Затем была сатирическая поэзия в первом театре Сатиры*, первые антирелигиозные агитки относятся к тому времени. Затем — постановка «Клопа», «Бани»*. Вы видите, что этот материал <эта выставка?> не представляет даже и десятой части того материала, который можно было бы выставить.

Очень часто встречается такая организация людей, которые приходят в райком и говорят: «Подождите, дайте партию, дайте марксизм <?>, и мы обещаем через два года гениальное произведение». А придешь — ничего не делают. Скажешь: «Ты ничего не делаешь». — «Как ничего не делаю? На меня вдохновение <ни>сходит».

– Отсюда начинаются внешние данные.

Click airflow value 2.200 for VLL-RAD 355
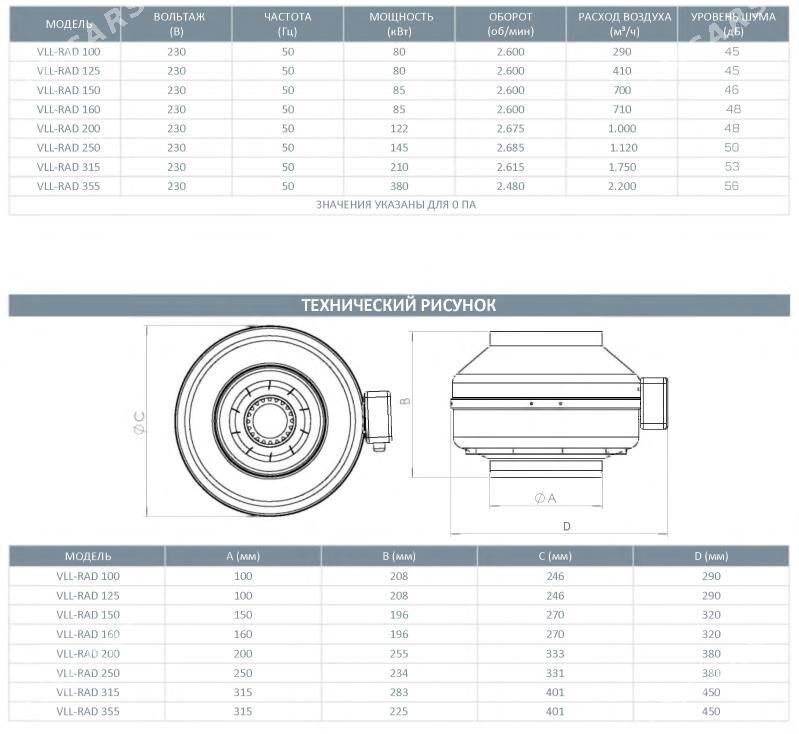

Товарищи, вторая <моя> задача — это показать количество работы. Для чего мне это нужно? Чтобы показать, что не то что восьмичасовой рабочий день, а шестнадцати — восемнадцатичасовой рабочий день характерен для поэта, перед которым стоят огромные задачи, стоящие сейчас перед Республикой. Показать, что нам отдыхать некогда, но нужно изо дня в день не покладая рук работать пером. Я вспоминаю «окно РОСТА», это огромное полотнище, чуть не в четверть стены, и такое «окно» мне пришлось сделать не однажды, а около 400 диаграмм, около пятнадцати плакатов, значит всего около 5000 плакатов. Как мы делали? Я помню, что мы ложились в два-три часа ночи, клали под голову вместо подушки полено, — подушка была, но мы боялись проспать. При такой только напряженной работе должен заявить себя поэт сейчас перед рабочей аудиторией.

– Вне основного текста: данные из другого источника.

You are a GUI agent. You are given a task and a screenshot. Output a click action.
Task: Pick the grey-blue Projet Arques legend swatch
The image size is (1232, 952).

Я, приводя <?> эту мою выставку, привожу очень мало комментариев к ней, а комментариев можно было бы привести очень много. Взять, например: там есть одна книжка — «Азбука» называется*. Это очень интересная страница из истории нашей революционной поэзии. Она была написана, кажется, в 19-м или 20-м году к одной из годовщин — «помощь Красной Армии». Она была написана как пародия на старую, была такая порнографическая азбука. Не в этом дело. Она была написана для армейского употребления. Там были такие остроты, которые для салонов не очень годятся, но которые для окопов шли очень хорошо. Например:

Вильсон важнее прочей птицы.Воткнуть перо бы в ягодицы…

и т. д.

Эту книгу, написавши, я принес печатать в Центропечать. Там сидела не вычищенная еще машинистка одна, которая с большой злобой мне сказала: «Лучше я потеряю всякую работу, но эту гадость я переписывать не буду». Вот с этого начинается. Дальше, никто не хотел эту книжку печатать. Типографии не было. Я нашел одну пустующую типографию тогдашнего Строгановского училища*, сам перевел на камень. Рабочих не было, кто бы мог пустить в ход машину. Мне самому приходилось пускать ее в ход. Не было никого, кто бы принял уже напечатанные листы. У меня были приятели, с которыми я это сделал. Нужно было покрасить, не хватало краски, мы от руки три — пять тысяч раскрашивали и дальше весь этот груз на собственной спине разносили. Это по-настоящему ручная работа в пору самого зловещего окружения Советского Союза. Свою работу эта книжка сделала. И вот года три тому назад я был в Ленинграде, и мне вдруг дают такие сведения: у вас какая-то книжка конфискована. Я думаю — какая это? Оказалось — «Азбука». В чем же дело? А в том, что на этой книжке написано «Азбука» и ее какой-то чиновник взял и отправил в детские дома Ленинграда. Учительница берет и читает: «Воткнуть перо бы в ягодицы», и ругает<ся>, какие Маяковский для детей скверные азбуки пишет. Вот это показывает, как неправильно применяются стихотворения, написанные не на ту аудиторию, на которую они распространяются, и падают тяжестью обвинений на автора. А на самом деле автор здесь ни ухом, ни рылом в этом не виноват и сделал своей книжкой в определенное время очень и очень полезное и нужное дело.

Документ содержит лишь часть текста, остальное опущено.